Source : The Straits Times, Wed, Aug 22, 2007
WITH regard to Prime Minister Lee Hsien Loong's National Day Rally speech, I wonder why the Government has not provided housing benefits for middle-income professionals.
The widening income gap does not simply occur between the poorest poor and the richest rich; there is a huge disparity between middle-income earners and the rich as well.
We are young professionals who have been in the workforce for only a few years. We are the middle-income sandwiched group that does not have solid CPF savings, yet we are not entitled to any subsidised housing.
For couples intending to get married, if your combined income exceeds $8,000 or $10,000, tough luck. You are not entitled to housing subsidies as a first-timer, housing grant, living-near-parents grant, or, indeed, any CPF housing loan at all.

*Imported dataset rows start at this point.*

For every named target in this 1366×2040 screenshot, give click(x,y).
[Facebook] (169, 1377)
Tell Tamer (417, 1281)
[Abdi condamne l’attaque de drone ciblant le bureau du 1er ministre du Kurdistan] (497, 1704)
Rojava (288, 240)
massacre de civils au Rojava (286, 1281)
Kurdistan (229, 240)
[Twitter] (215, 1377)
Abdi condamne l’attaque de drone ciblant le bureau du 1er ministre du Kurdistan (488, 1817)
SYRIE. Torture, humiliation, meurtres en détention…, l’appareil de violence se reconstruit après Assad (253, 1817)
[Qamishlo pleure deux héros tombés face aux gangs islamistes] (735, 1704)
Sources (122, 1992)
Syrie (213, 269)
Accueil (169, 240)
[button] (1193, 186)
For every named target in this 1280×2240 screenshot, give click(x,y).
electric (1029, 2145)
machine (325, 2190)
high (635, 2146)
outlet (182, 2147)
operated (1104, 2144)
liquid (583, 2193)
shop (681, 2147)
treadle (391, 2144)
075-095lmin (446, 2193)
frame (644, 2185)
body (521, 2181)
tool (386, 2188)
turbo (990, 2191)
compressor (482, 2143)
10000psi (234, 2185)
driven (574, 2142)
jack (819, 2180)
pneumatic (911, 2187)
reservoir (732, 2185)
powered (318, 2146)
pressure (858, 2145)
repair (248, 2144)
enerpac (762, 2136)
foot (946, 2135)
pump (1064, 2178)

My colleague jokingly told me that she might as well quit her high-prospects job so that her income, combined with her fiance's would fall below $8,000.
One of my friends told me the reason he wanted to apply for an HDB flat this year was that his annual increment at the end of the year would have caused him not to enjoy any housing benefits.
While the lower-income earner can purchase a new five-room flat from the Government with the subsidies, grants and minimal loan, the middle-income earner who pays higher income tax has to contend with no subsidies and grants, higher loan from commercial banks and a 25-year-old flat sold at $50,000 above valuation.
Middle-income earners are not seeking housing benefits to the extent that the poor and needy are entitled to but the Government should consider making the policies a tad less stringent to provide for the needs of this section of the populace. We are supposedly 'too rich' for public housing but we are too poor for private properties.